» **REQUIRED WORK**
Nothing in the records may be altered, so transcribe them exactly.

START TASK DATA

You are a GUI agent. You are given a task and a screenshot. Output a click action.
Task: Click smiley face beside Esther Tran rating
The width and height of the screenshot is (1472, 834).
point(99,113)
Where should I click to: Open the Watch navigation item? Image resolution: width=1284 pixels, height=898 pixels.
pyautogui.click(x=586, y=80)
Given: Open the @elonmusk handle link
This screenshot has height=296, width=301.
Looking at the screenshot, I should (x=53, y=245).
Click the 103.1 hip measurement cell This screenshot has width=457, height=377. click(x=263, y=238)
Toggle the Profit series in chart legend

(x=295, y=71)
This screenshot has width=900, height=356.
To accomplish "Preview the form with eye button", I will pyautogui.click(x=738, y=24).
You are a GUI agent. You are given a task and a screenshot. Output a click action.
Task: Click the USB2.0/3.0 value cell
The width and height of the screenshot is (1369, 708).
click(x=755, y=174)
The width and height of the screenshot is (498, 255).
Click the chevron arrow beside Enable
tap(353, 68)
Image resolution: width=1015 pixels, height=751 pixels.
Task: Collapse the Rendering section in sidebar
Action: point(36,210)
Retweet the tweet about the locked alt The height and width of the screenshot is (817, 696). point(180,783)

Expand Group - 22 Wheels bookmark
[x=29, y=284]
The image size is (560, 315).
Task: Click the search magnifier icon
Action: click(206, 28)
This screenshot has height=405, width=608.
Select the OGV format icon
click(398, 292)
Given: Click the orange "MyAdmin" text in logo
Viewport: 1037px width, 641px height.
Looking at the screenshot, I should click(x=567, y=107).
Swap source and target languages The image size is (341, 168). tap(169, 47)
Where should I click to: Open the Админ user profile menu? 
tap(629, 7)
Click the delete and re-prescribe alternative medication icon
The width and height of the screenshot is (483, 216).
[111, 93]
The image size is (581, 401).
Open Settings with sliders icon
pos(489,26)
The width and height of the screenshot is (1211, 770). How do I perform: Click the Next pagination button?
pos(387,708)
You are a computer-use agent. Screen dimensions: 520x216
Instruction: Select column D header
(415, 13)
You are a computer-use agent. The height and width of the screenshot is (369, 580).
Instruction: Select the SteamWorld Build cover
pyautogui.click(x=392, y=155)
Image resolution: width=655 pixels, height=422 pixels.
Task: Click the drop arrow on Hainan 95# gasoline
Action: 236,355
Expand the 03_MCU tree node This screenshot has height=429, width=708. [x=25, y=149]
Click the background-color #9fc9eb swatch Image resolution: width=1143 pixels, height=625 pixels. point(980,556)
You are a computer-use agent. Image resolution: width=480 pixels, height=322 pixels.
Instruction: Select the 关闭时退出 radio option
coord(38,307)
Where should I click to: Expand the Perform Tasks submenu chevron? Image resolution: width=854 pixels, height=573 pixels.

END TASK DATA

» **EXERCISE RESULT**
You are a GUI agent. You are given a task and a screenshot. Output a click action.
Task: Click smiley face beside Esther Tran rating
The width and height of the screenshot is (1472, 834).
point(99,113)
Where should I click to: Open the Watch navigation item? Image resolution: width=1284 pixels, height=898 pixels.
pyautogui.click(x=586, y=80)
Given: Open the @elonmusk handle link
This screenshot has height=296, width=301.
Looking at the screenshot, I should (x=53, y=245).
Click the 103.1 hip measurement cell This screenshot has width=457, height=377. click(x=263, y=238)
Toggle the Profit series in chart legend

(x=295, y=71)
This screenshot has width=900, height=356.
To accomplish "Preview the form with eye button", I will pyautogui.click(x=738, y=24).
You are a GUI agent. You are given a task and a screenshot. Output a click action.
Task: Click the USB2.0/3.0 value cell
The width and height of the screenshot is (1369, 708).
click(x=755, y=174)
The width and height of the screenshot is (498, 255).
Click the chevron arrow beside Enable
tap(353, 68)
Image resolution: width=1015 pixels, height=751 pixels.
Task: Collapse the Rendering section in sidebar
Action: point(36,210)
Retweet the tweet about the locked alt The height and width of the screenshot is (817, 696). point(180,783)

Expand Group - 22 Wheels bookmark
[x=29, y=284]
The image size is (560, 315).
Task: Click the search magnifier icon
Action: click(206, 28)
This screenshot has height=405, width=608.
Select the OGV format icon
click(398, 292)
Given: Click the orange "MyAdmin" text in logo
Viewport: 1037px width, 641px height.
Looking at the screenshot, I should click(x=567, y=107).
Swap source and target languages The image size is (341, 168). tap(169, 47)
Where should I click to: Open the Админ user profile menu? 
tap(629, 7)
Click the delete and re-prescribe alternative medication icon
The width and height of the screenshot is (483, 216).
[111, 93]
The image size is (581, 401).
Open Settings with sliders icon
pos(489,26)
The width and height of the screenshot is (1211, 770). How do I perform: Click the Next pagination button?
pos(387,708)
You are a computer-use agent. Screen dimensions: 520x216
Instruction: Select column D header
(415, 13)
You are a computer-use agent. The height and width of the screenshot is (369, 580).
Instruction: Select the SteamWorld Build cover
pyautogui.click(x=392, y=155)
Image resolution: width=655 pixels, height=422 pixels.
Task: Click the drop arrow on Hainan 95# gasoline
Action: 236,355
Expand the 03_MCU tree node This screenshot has height=429, width=708. [x=25, y=149]
Click the background-color #9fc9eb swatch Image resolution: width=1143 pixels, height=625 pixels. point(980,556)
You are a computer-use agent. Image resolution: width=480 pixels, height=322 pixels.
Instruction: Select the 关闭时退出 radio option
coord(38,307)
Where should I click to: Expand the Perform Tasks submenu chevron? Image resolution: width=854 pixels, height=573 pixels.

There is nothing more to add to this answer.